Mr Manning,
OK... now I'm confused. But that's not really unusual.
On your webpage you say:
The police say he would have had to bend over and hold the barrel of the gun tightly to his chest to have killed himself. If this was the case then wouldn't his body have been in a different position?
But in the post above you say:
According to the ME and the police he would have been in the postion you see in the picture when he pulled the trigger for the bullet to go in the angle that it did.
Assuming he had to bend over and hold the gun tightly to his chest as you say on the webpage, the experiments we did say the shooter had to be flat on his back, or at least hold the gun down at that angle. In the position you see him in the crime scene, the bullet would not have followed the path the ME found.
The bullet hole is actually in his sternum. The barrel actually had to be pressed not only inward but also upward to travel that path.
Now I might be inclined to say that nobody kills himself with a shot to the sternum by a 22 rifle. But I'd be a hypocrite if I did, since I had a friend in Jr. High kill himself the same way on December 27, 1979. But I certainly don't think it is common. (Truthfully I never thought I'd hear of another such case.) By the same token nobody murders somebody that way either. If an assailant had the gun he would have shot your brother between the eyes. A 22 is not very effective unless it hits a vital organ. At the very least someone wanting to kill him would have shot him directly in line with his heart. It was the nearly vertical bullet path that took his life since the bullet hit the lung and aorta.
I believe your mother was misled by the police questioning her, and your brother most likely had not talked about contemplating suicide to her. The buying of the groceries doesn't necessarily mean anything since alcoholics don't think ahead and depression comes on them in waves. And people who drink often can perform tasks that require more dexterity much better than those who drink now and then. And I'm inclined to not trust the recollection of the 12-year-old neighbor. I doubt she made the story up, but she could have mistaken which night she saw the man. Even if this girl is extraordinary by academic standards, that would have no bearing on her credibility one way or the other. I have a nine-year-old in the gifted program that reads at highschool level and her maturity is about the level of any other nine-year-old.

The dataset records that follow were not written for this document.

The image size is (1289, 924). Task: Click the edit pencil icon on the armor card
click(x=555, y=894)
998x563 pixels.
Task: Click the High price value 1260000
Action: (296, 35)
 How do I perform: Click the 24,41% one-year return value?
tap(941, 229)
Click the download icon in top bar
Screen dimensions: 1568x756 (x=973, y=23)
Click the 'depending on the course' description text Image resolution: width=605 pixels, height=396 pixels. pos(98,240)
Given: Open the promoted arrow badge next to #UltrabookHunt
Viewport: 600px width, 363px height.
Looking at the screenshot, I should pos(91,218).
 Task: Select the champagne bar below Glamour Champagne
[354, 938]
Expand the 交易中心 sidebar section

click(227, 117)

But even still I'm more inclined to believe this was an accident. Perhaps he didn't know the bullet in the gun wasn't jammed this time, and he was examining the end of the barrel and leaned forward over the gun to reach something and somehow hit the trigger. He could have broken the instrument that dislodged the jammed bullet that same night dislodging it.
I believe if I were you, and simply was not convinced, I would want to know:
1) why they could not match a slug, that traveled only through soft tissue and knicked a rib, to his gun conclusively. That's suspicious to me. Even this type of cheap jamming rifle leaves spiral markings unique to that weapon.
2) why this gun wasn't checked to see if it had been recently fired.
3) if there was evidence he had changed from pants to shorts after returning home and before the shooting.
4) if there was evidence he climbed in through a window, used a credit card or ID card on the lock, or otherwise found an alternate way in when he got home. He may have lost his keys in one of his falls that resulted from his stumbling while he walked home that night. (My personal hunch is that the boss that found him took his keys.)